-- REQUIRED WORK --
Down to the last line, repeat the entries exactly and drop any image.
********************
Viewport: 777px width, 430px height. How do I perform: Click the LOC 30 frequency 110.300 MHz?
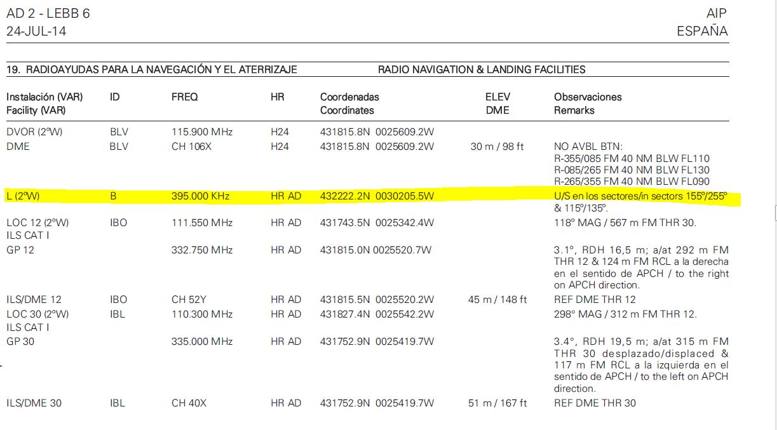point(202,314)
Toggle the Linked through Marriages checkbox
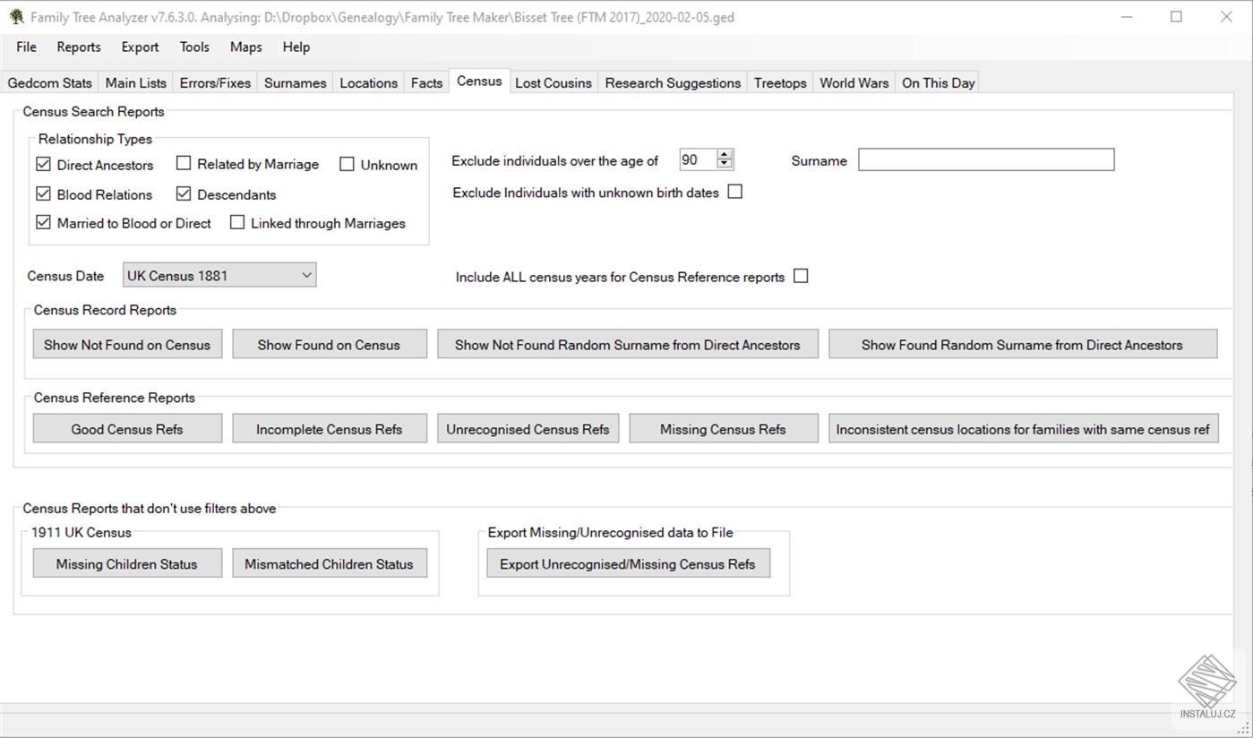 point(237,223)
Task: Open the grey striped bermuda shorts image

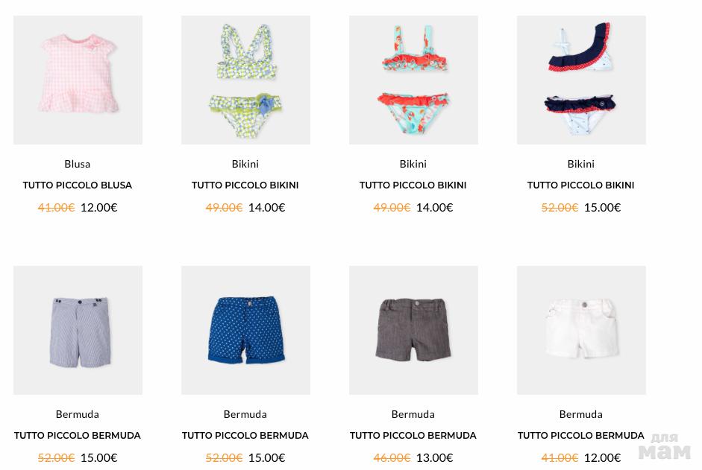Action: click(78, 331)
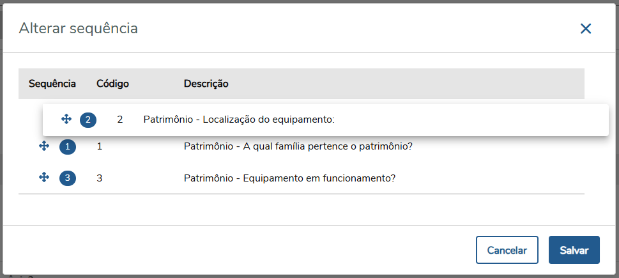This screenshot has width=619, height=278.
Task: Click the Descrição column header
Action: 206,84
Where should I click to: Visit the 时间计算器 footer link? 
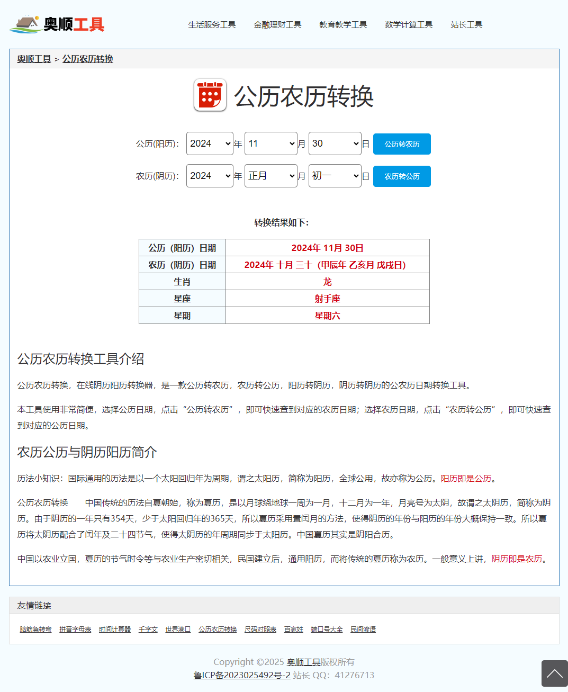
********************
-- WRITTEN SOLUTION --
Viewport: 777px width, 430px height. How do I perform: Click the LOC 30 frequency 110.300 MHz?
point(202,314)
Toggle the Linked through Marriages checkbox
 point(237,223)
Task: Open the grey striped bermuda shorts image

Action: click(78, 331)
This screenshot has width=619, height=278.
Task: Click the Descrição column header
Action: 206,84
Where should I click to: Visit the 时间计算器 footer link? 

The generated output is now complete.